19 There are many English people who feel as strongly as she does, ^^but
20the scoundrels are in power! It is hard not to wish Chamberlain would die.^^
21She was so delighted with the portrait of old President Kruger & his wife.^
22
Notation
Schreiner was resident in Johannesburg from December 1898 to late August 1899. Schreiner’s final insertion is written on an enclosed letter dated 1 August 1899 from Alice Greene, who writes that:

'I am writing in pencil because I am sitting in the shade on the lawn. It is so fiercely hot that I could bear the house no longer. It is still hotter out here, but at any rate it is out, & therefore more endurable. Yesterday I received the beautiful photograph from you of the old President & his wife. I almost cried for joy – it seems to me so very beautiful. I like it better even than yours, because there there were the weak & evil faces cringing behind, & here there is nothing but a noble strength & calm. I do not know when I have been more touched & stirred than by those two old figures.

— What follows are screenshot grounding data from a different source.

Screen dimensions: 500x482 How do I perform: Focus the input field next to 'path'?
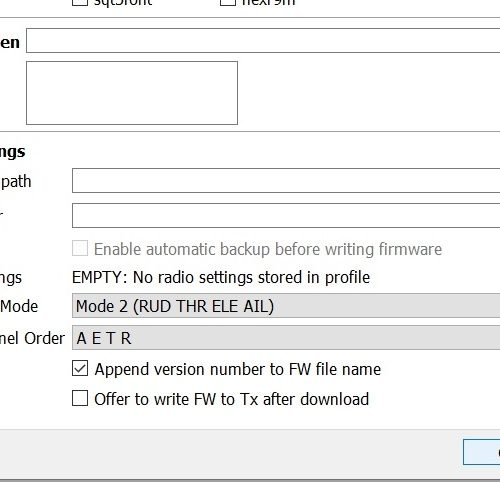pyautogui.click(x=286, y=181)
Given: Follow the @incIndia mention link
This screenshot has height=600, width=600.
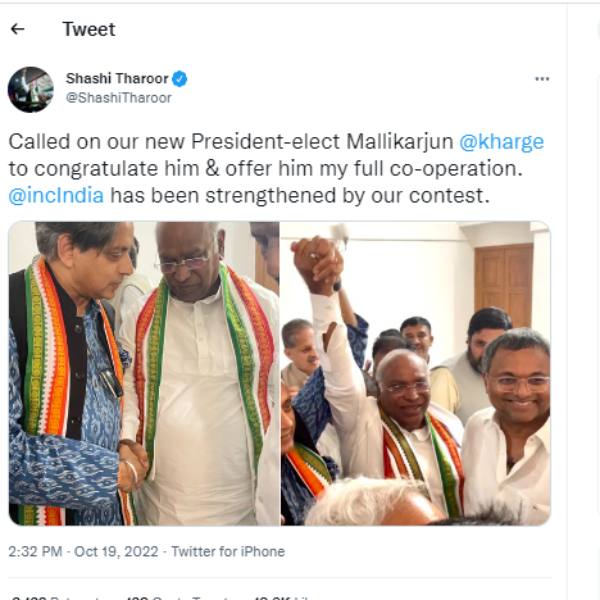Looking at the screenshot, I should tap(56, 195).
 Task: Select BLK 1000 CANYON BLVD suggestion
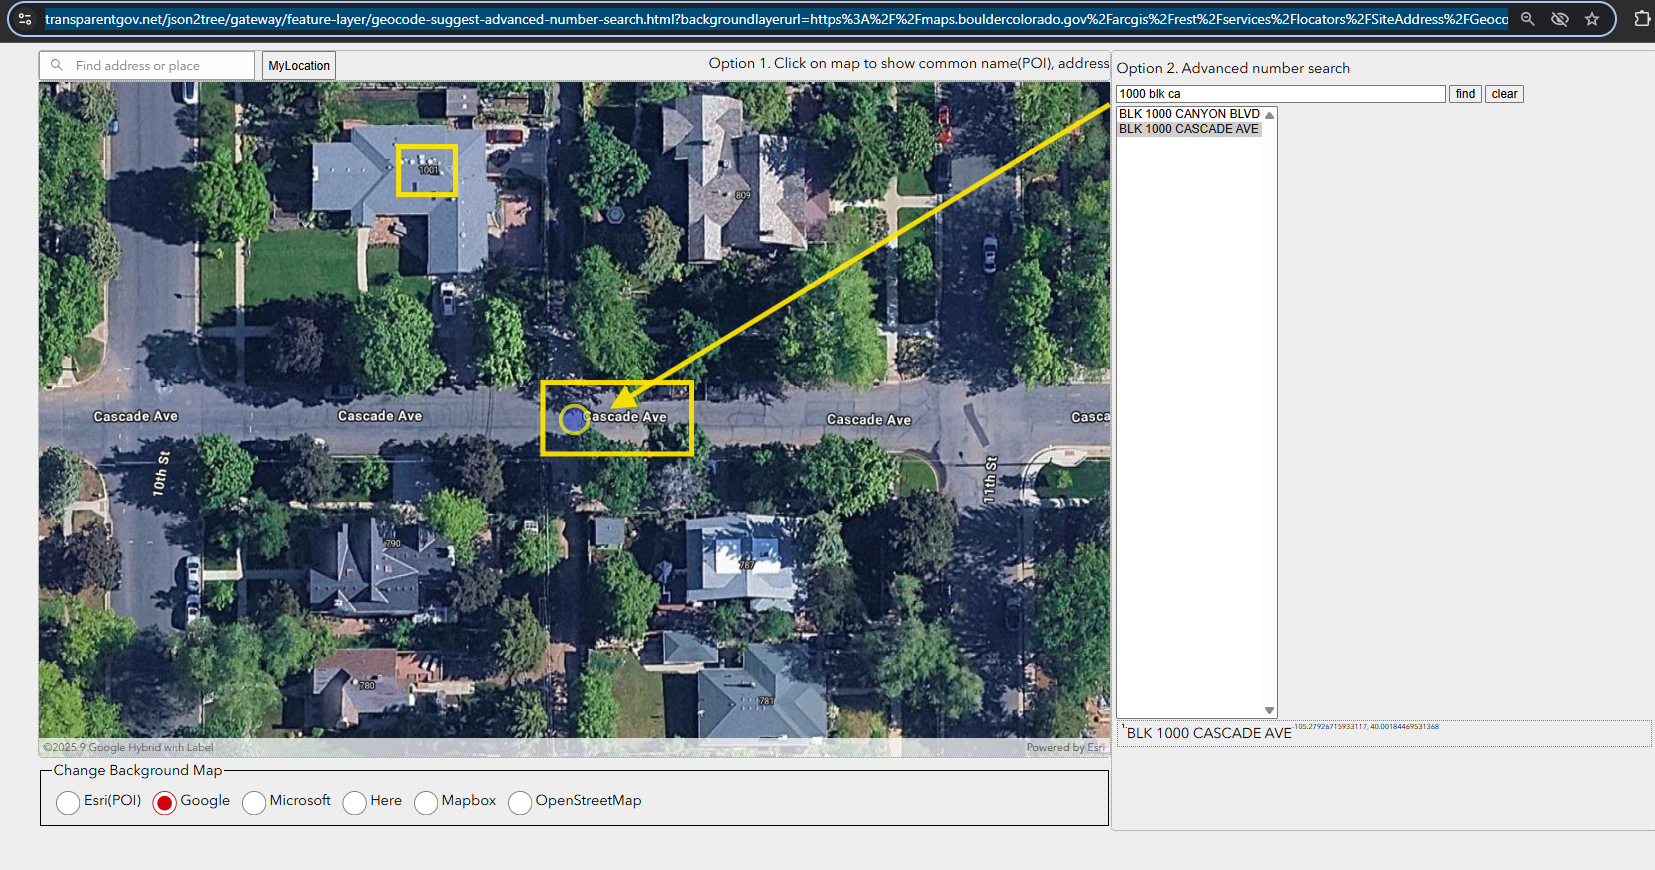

It makes me cry now to think of them, & to think of all the wild beasts howling & slinking round them. I do not know how to thank you enough for the photograph. I ought to have written to you before this but public affairs seem to me so bad & sad that I am getting quite bad & sad too, & then it is not fair to write to you away in that wicked city. Chamberlain makes one feel perfectly murderous. I never knew an Englishman could be so contemptibly ungenerous & unfair. To turn upon the Transvaal now after all they have conceded seems so horribly mean that I wonder the whole world does not cry shame upon the English government. Instead of that the colonies offer to send help. I sometimes wonder if the world is mad or if I am mad. At any rate England does not seem the same England I used to know, & one’s whole being seems turned topsy turvy. I wish you could send a grain of comfort. But I know that is impossible now you live in Johannesburg…'.

Rive’s (1987) version omits part of this letter and is also in a number of respects incorrect.